What the task requires:
How many lines of the records below contain the word "Toggle", matching case exactly? Reply with the number alone.

Records shown:
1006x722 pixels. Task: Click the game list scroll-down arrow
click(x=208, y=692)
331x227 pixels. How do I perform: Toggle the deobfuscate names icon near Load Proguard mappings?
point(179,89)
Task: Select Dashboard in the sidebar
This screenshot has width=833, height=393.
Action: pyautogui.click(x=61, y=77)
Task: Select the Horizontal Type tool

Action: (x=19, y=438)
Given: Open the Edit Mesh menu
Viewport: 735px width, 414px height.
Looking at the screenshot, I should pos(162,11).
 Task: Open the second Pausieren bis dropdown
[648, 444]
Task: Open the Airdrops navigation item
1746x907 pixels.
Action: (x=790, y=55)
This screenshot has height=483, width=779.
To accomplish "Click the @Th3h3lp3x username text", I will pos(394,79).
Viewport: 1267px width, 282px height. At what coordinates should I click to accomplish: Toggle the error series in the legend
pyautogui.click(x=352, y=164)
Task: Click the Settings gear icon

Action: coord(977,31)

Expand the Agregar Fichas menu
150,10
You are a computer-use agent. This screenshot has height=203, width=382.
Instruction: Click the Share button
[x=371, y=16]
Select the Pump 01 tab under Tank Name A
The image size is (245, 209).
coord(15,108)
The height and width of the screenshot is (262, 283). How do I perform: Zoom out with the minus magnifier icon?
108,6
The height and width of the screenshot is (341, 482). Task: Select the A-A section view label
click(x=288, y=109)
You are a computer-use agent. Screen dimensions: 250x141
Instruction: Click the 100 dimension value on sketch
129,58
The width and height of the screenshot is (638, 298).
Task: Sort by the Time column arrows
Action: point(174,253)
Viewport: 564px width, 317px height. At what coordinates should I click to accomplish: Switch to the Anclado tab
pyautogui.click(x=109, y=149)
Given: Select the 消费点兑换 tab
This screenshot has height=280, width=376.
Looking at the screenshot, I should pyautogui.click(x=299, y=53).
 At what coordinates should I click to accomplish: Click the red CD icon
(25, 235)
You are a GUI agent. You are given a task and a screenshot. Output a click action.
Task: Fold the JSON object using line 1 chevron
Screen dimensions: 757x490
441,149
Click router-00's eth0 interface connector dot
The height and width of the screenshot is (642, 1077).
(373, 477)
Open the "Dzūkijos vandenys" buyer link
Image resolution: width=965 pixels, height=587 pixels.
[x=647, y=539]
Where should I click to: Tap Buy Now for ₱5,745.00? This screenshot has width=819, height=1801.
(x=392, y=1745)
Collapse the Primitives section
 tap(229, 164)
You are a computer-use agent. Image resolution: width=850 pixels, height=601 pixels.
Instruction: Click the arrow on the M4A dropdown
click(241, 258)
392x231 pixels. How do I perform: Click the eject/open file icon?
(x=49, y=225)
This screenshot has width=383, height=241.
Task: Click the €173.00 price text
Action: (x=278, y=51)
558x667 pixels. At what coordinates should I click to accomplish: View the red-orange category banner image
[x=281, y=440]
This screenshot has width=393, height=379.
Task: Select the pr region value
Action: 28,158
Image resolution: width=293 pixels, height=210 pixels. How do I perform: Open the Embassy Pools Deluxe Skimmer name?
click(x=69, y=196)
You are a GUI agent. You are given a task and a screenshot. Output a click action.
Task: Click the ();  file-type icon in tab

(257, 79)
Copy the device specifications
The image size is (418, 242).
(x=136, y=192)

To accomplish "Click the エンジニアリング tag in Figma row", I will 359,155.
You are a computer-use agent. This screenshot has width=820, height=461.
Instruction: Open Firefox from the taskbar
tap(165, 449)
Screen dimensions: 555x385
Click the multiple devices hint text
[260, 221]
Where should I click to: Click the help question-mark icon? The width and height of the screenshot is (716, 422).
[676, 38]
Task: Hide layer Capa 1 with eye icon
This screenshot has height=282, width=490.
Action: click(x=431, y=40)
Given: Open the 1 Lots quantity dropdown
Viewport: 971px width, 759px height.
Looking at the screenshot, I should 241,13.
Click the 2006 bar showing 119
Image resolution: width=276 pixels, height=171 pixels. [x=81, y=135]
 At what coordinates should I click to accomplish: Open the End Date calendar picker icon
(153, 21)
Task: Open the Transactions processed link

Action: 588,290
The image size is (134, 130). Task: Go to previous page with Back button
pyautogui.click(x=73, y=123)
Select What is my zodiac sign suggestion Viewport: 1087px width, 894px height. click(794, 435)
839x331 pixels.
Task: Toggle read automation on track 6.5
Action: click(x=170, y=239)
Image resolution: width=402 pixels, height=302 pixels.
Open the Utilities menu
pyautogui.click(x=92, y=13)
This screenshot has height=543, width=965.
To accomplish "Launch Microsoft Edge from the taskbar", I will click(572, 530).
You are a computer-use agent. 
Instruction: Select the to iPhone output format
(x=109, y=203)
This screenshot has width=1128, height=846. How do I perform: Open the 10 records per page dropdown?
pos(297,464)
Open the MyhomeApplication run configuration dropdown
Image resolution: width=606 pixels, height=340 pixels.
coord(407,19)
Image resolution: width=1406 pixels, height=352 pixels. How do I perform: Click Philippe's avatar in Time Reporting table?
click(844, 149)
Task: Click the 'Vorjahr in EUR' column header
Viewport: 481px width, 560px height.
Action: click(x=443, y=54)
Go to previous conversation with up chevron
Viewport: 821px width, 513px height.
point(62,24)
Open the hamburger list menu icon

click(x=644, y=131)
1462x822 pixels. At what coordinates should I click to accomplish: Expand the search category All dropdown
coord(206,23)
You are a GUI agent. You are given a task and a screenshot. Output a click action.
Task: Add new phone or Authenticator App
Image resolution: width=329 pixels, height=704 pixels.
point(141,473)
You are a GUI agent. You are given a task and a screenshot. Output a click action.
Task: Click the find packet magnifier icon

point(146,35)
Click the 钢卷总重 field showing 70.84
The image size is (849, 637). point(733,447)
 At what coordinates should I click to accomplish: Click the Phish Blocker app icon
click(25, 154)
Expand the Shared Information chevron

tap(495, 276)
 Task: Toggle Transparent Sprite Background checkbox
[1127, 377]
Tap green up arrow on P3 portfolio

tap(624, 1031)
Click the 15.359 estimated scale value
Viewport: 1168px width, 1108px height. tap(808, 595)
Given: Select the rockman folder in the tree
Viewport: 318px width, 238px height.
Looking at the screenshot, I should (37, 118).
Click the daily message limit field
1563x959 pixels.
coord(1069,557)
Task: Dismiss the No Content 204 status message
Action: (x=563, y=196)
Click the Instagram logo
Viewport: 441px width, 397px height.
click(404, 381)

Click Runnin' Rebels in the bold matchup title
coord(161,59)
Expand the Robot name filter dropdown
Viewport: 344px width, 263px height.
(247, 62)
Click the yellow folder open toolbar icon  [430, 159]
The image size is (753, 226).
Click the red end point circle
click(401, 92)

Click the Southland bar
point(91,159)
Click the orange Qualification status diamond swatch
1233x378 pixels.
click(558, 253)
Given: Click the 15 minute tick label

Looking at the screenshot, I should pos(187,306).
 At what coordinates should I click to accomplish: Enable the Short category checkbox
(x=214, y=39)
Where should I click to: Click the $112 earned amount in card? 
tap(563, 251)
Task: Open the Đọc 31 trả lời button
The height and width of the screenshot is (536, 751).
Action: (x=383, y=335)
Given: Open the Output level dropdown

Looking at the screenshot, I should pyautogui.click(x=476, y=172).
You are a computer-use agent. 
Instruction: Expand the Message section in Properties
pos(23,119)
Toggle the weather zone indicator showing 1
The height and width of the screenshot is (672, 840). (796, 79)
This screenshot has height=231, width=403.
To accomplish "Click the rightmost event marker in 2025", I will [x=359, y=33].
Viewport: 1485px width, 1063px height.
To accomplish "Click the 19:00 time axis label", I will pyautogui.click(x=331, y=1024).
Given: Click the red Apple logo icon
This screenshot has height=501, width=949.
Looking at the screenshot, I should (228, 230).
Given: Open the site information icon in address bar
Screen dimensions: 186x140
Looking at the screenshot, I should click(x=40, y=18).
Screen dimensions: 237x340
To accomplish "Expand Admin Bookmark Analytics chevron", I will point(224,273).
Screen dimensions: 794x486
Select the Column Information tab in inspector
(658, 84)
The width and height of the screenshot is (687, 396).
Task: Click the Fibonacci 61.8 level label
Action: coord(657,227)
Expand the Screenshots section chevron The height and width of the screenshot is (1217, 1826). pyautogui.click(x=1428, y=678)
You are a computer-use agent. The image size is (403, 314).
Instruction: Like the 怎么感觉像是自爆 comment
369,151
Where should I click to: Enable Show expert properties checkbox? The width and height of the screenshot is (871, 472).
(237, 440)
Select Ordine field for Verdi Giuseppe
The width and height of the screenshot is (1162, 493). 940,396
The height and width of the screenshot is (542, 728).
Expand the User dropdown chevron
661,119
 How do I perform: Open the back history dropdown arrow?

Solution for this exercise:
5